--- Extracted information Enclosed Below ---
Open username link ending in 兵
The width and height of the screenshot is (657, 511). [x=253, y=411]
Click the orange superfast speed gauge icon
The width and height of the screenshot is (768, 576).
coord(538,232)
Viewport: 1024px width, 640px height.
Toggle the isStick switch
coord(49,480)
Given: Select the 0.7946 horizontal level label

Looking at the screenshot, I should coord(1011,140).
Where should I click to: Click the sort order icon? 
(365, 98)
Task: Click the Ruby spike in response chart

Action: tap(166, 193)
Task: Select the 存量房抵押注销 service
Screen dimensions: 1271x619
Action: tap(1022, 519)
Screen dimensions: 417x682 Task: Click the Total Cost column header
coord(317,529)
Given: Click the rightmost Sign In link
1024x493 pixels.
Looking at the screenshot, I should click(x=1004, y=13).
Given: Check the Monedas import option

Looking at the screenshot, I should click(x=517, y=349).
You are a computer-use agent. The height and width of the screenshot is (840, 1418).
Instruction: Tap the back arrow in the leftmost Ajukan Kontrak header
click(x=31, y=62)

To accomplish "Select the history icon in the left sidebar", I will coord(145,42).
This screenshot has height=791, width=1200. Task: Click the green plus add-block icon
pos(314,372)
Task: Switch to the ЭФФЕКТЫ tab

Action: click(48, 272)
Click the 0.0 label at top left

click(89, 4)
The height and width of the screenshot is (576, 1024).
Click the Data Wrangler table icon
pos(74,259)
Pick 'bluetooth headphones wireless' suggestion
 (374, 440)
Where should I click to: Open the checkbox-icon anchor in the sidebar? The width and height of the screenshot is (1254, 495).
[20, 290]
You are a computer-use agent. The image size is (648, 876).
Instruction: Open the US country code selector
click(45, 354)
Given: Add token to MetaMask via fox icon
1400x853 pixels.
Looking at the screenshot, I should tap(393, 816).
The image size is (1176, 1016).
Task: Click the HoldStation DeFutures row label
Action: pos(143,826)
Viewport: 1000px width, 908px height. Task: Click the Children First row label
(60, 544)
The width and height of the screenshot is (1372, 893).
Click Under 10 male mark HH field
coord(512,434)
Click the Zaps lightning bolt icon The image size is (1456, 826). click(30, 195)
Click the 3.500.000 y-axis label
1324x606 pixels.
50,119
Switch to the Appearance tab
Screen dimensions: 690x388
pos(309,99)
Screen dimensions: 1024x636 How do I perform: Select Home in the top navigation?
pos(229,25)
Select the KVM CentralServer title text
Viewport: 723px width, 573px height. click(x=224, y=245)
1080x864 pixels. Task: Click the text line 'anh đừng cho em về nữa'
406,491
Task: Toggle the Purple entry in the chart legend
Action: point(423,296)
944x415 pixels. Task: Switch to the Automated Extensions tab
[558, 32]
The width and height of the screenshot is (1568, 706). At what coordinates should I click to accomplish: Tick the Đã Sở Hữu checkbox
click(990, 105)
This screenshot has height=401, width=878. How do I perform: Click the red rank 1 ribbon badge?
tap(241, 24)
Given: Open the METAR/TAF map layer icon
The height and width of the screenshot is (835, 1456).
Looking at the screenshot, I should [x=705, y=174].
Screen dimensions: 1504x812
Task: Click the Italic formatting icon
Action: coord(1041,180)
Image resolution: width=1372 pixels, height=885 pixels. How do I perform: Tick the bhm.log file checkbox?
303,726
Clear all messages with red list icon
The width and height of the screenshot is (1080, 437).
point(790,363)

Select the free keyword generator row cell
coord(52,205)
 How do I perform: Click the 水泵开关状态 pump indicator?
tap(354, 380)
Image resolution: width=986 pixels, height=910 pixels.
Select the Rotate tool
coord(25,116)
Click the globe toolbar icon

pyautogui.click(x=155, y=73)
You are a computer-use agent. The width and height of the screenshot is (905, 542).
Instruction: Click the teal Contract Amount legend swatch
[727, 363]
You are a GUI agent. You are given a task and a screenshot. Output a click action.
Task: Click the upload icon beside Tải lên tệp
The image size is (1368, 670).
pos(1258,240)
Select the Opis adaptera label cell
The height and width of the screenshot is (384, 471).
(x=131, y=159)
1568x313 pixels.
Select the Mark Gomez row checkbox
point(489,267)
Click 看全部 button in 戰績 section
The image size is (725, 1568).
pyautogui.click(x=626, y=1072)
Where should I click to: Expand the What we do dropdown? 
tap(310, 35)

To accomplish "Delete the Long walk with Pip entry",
--- End of Enclosed Extracted information ---
Could you set down, word for word, only the lines above from the line with "Instruction: Tap the" to the line with "Given: Add token to MetaMask via fox icon", including both?

» Response area
Instruction: Tap the back arrow in the leftmost Ajukan Kontrak header
click(x=31, y=62)

To accomplish "Select the history icon in the left sidebar", I will coord(145,42).
This screenshot has height=791, width=1200. Task: Click the green plus add-block icon
pos(314,372)
Task: Switch to the ЭФФЕКТЫ tab

Action: click(48, 272)
Click the 0.0 label at top left

click(89, 4)
The height and width of the screenshot is (576, 1024).
Click the Data Wrangler table icon
pos(74,259)
Pick 'bluetooth headphones wireless' suggestion
 (374, 440)
Where should I click to: Open the checkbox-icon anchor in the sidebar? The width and height of the screenshot is (1254, 495).
[20, 290]
You are a computer-use agent. The image size is (648, 876).
Instruction: Open the US country code selector
click(45, 354)
Given: Add token to MetaMask via fox icon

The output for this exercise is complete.